Objective 1 — Set down, word for word, the stretch of the passage on singular they from "This seems to" through "it worked before?".

Text extract —
========

This seems to be part of the pathway of change that has led to the widespread adoption of specific singular “they” among younger speakers, and there’s some empirical evidence supporting this.

What I don’t get is, how can knowing the gender suddenly make it difficult to use a neutral term, if it worked before?

This is just one of those arbitrary rules that often exist in language, like how in many languages neuter/inanimate nouns can’t act as the subject of a sentence due to what’s called an “animacy restriction”.

For this specific phenomenon (the “older” ungrammaticality of definite singular they vs. the “younger” grammaticality of it), this recent paper argues that this is due to a difference in obligatoriness of morphosyntactic gender features. The paper is a bit technical if you don’t have a linguistic background, but the basic argument is that in older varieties of English, gender features must be obligatorily expressed in the morphosyntactic derivation if they are known, while in younger varieties, this expression seems to be optional, and therefore free variation between he/they and she/they is allowed by the grammar.

So, “It’s John’s. They need to come get it” is ungrammatical for older speakers for not obligatorily expressing the gender feature once it’s known, while it’s perfectly fine for younger speakers for whom expressing that feature seems to be optional in the grammar.

========

Records supplied —

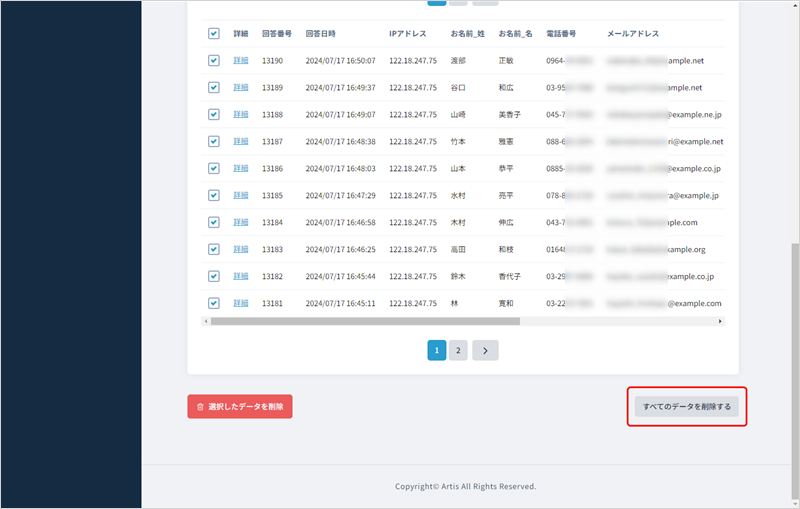800x509 pixels.
Task: Click the red 選択したデータを削除 button
Action: click(x=240, y=406)
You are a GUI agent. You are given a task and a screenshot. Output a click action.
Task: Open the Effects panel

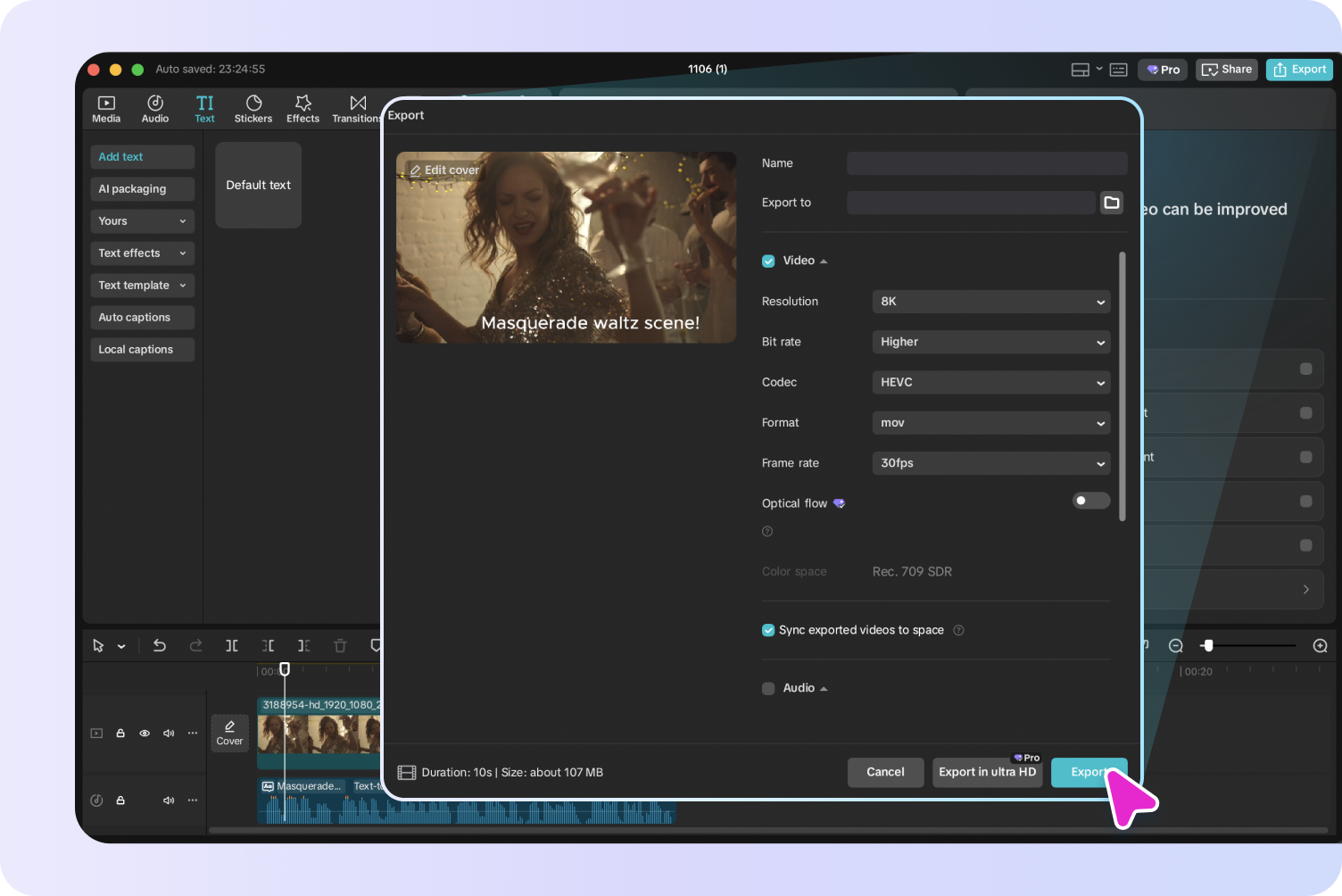point(302,109)
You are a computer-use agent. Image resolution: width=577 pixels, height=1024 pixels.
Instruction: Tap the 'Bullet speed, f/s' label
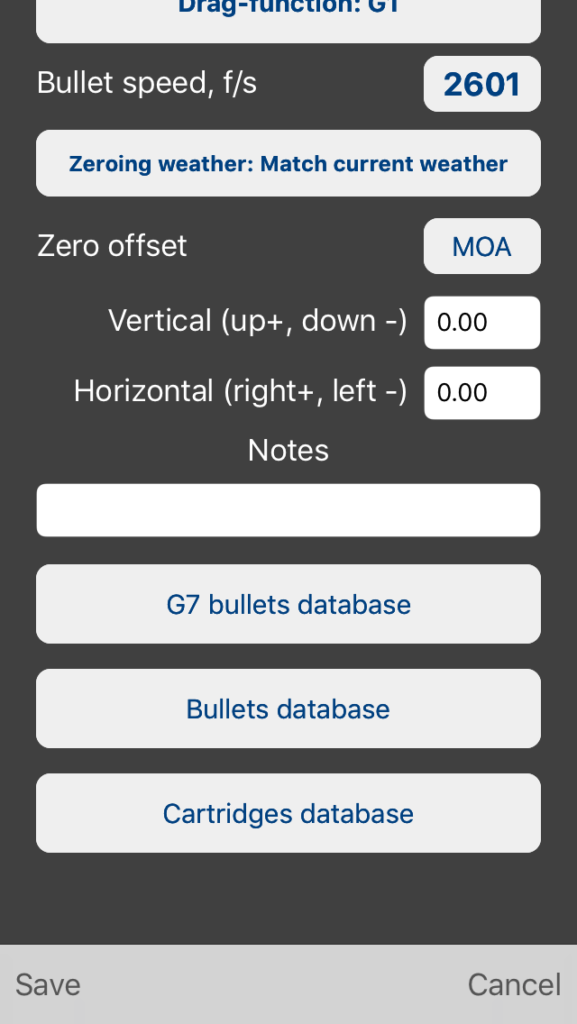[x=147, y=84]
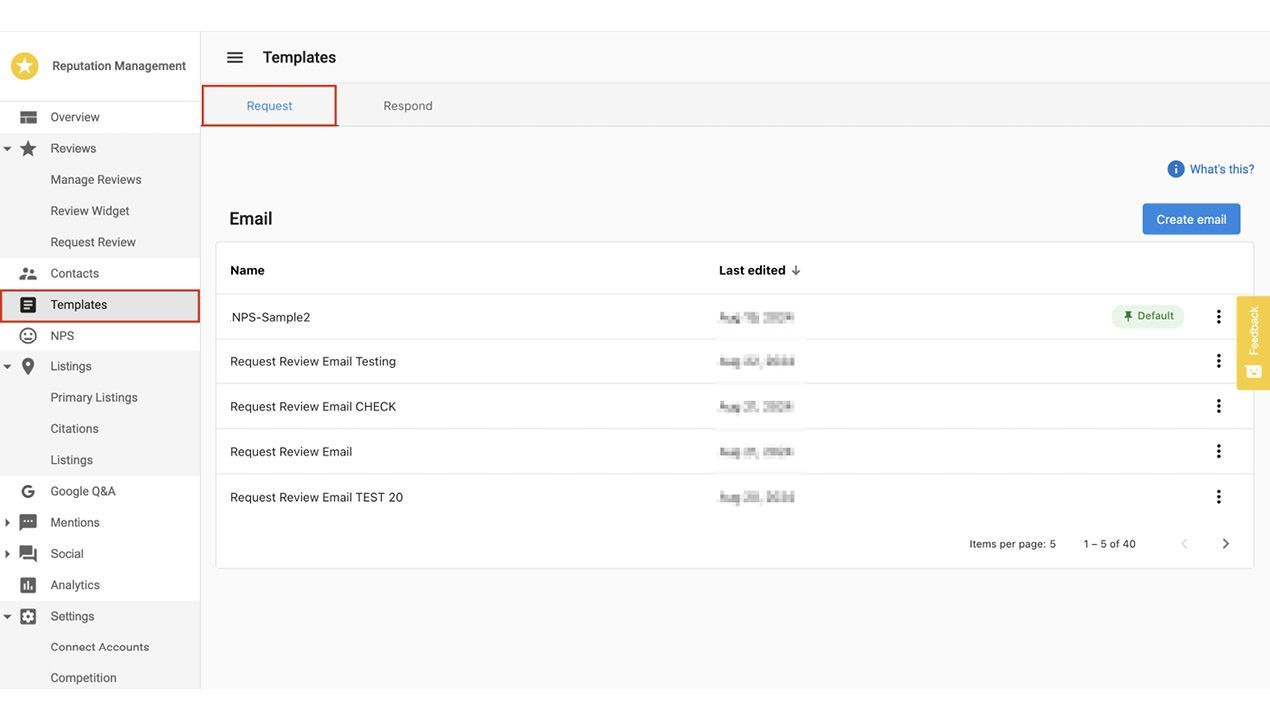The height and width of the screenshot is (720, 1270).
Task: Go to next page of email templates
Action: [1225, 544]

========

Objective 2 — Extract from the records the stretch from the line containing "You are a GUI" through the end of the records, repeating each line exactly and leaving out the pictures.

Full output 1 —
This seems to be part of the pathway of change that has led to the widespread adoption of specific singular “they” among younger speakers, and there’s some empirical evidence supporting this.

What I don’t get is, how can knowing the gender suddenly make it difficult to use a neutral term, if it worked before?

Full output 2 —
You are a GUI agent. You are given a task and a screenshot. Output a click action.
Task: Open the Effects panel

point(302,109)
You are a computer-use agent. Image resolution: width=577 pixels, height=1024 pixels.
Instruction: Tap the 'Bullet speed, f/s' label
[x=147, y=84]
The height and width of the screenshot is (720, 1270).
Task: Go to next page of email templates
Action: [1225, 544]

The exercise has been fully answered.